> _WHAT TO DO_
All lines below between the line with "Task: Select the Studio Bot sidebar icon" and the line with "This screenshot has width=689, height=345.", including both, must be copied exactly, and the pictures must be omitted.

> _Data extracted from a collection_
****************

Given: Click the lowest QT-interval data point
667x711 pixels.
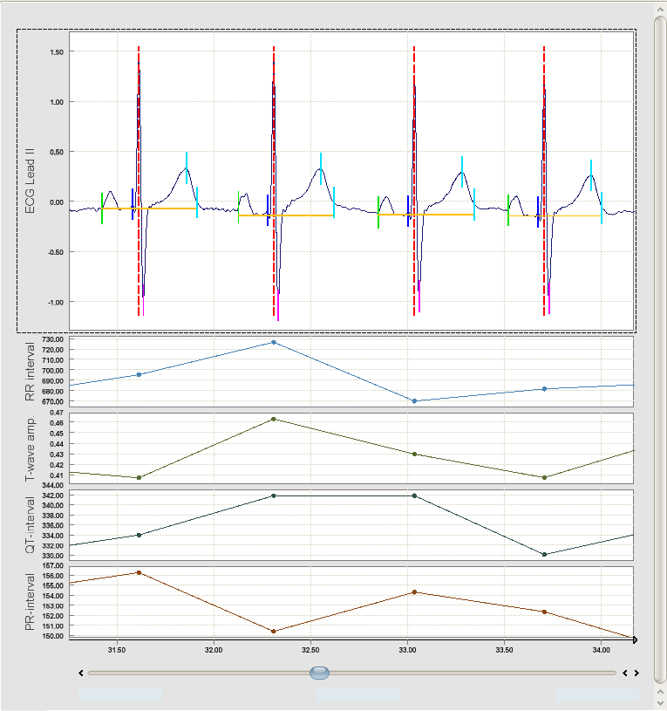Looking at the screenshot, I should coord(544,554).
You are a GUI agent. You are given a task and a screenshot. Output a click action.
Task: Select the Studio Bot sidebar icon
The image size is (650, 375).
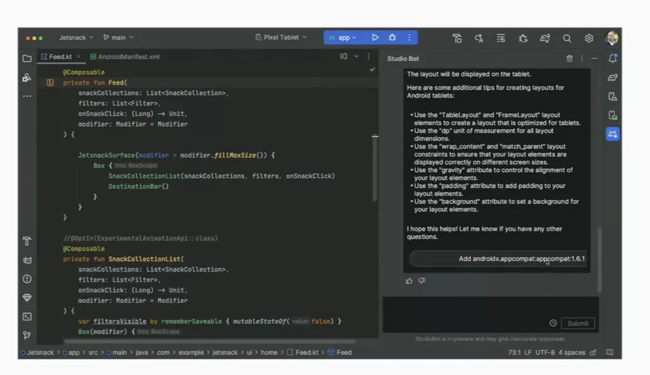pos(611,134)
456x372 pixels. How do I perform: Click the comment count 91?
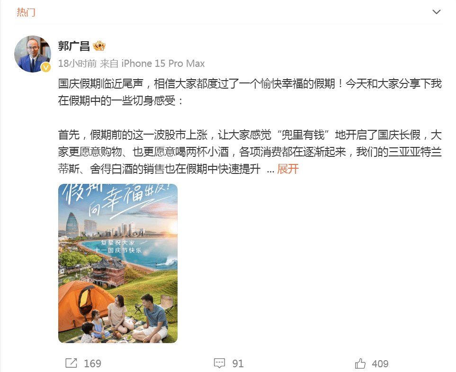point(238,363)
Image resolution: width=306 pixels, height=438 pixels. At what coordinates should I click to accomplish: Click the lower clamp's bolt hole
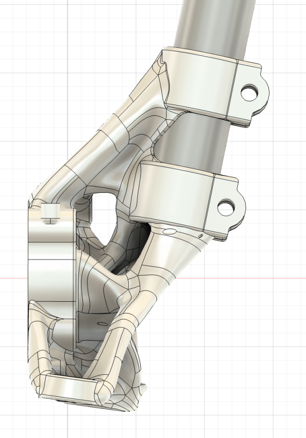click(x=226, y=208)
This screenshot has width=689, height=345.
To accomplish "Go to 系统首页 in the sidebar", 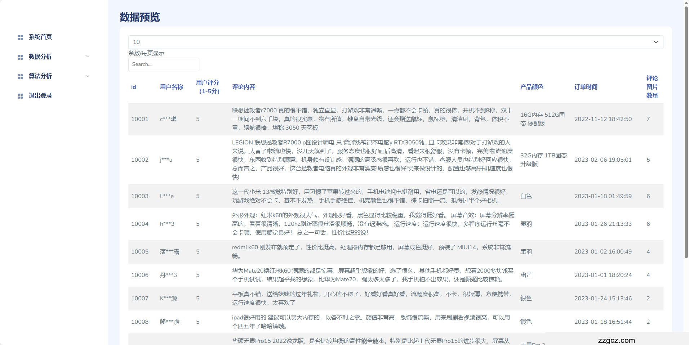I will pos(40,37).
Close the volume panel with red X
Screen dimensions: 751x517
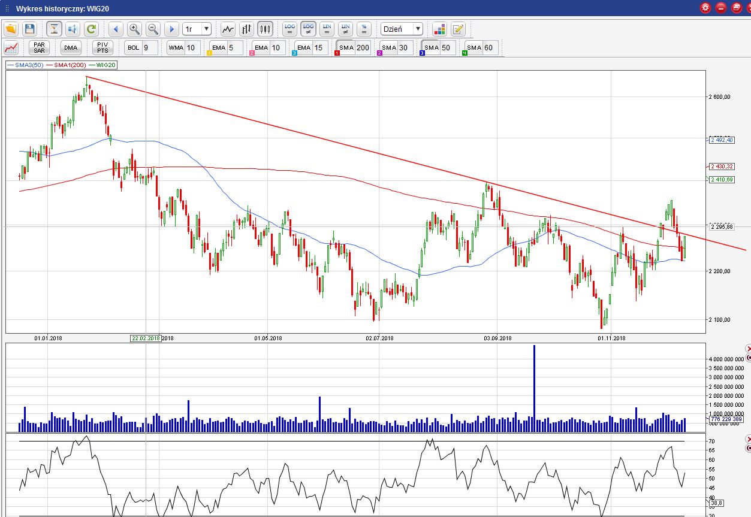click(748, 349)
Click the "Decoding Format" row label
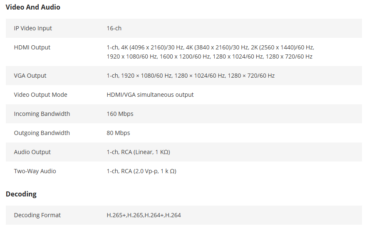Image resolution: width=367 pixels, height=228 pixels. point(37,215)
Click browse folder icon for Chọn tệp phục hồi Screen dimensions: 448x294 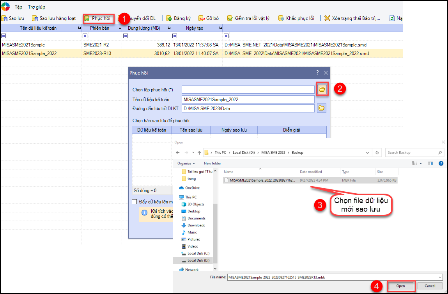tap(322, 89)
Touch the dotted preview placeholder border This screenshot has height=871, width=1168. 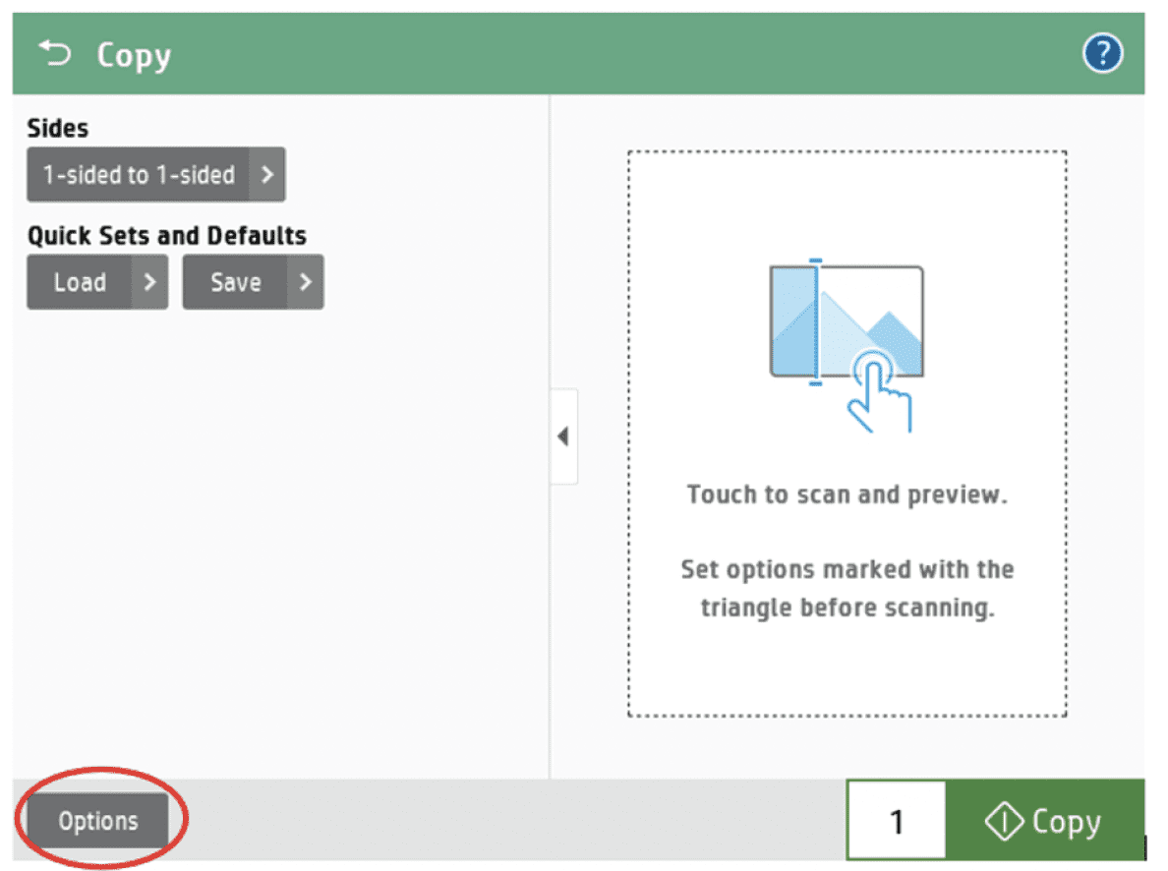846,150
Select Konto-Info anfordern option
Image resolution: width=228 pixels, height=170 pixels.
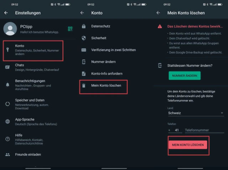[x=107, y=74]
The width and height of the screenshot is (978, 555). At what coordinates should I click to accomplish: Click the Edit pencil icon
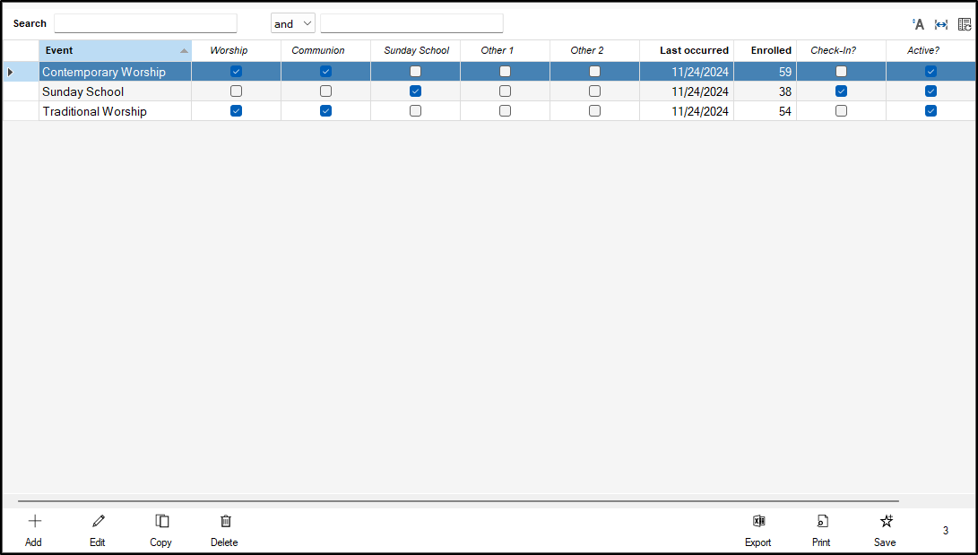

****************

> _SOLUTION TO THE EXERCISE_
Task: Select the Studio Bot sidebar icon
The image size is (650, 375).
pos(611,134)
456x372 pixels. How do I perform: Click the comment count 91?
point(238,363)
Image resolution: width=306 pixels, height=438 pixels. At what coordinates should I click to accomplish: Click the lower clamp's bolt hole
click(x=226, y=208)
This screenshot has width=689, height=345.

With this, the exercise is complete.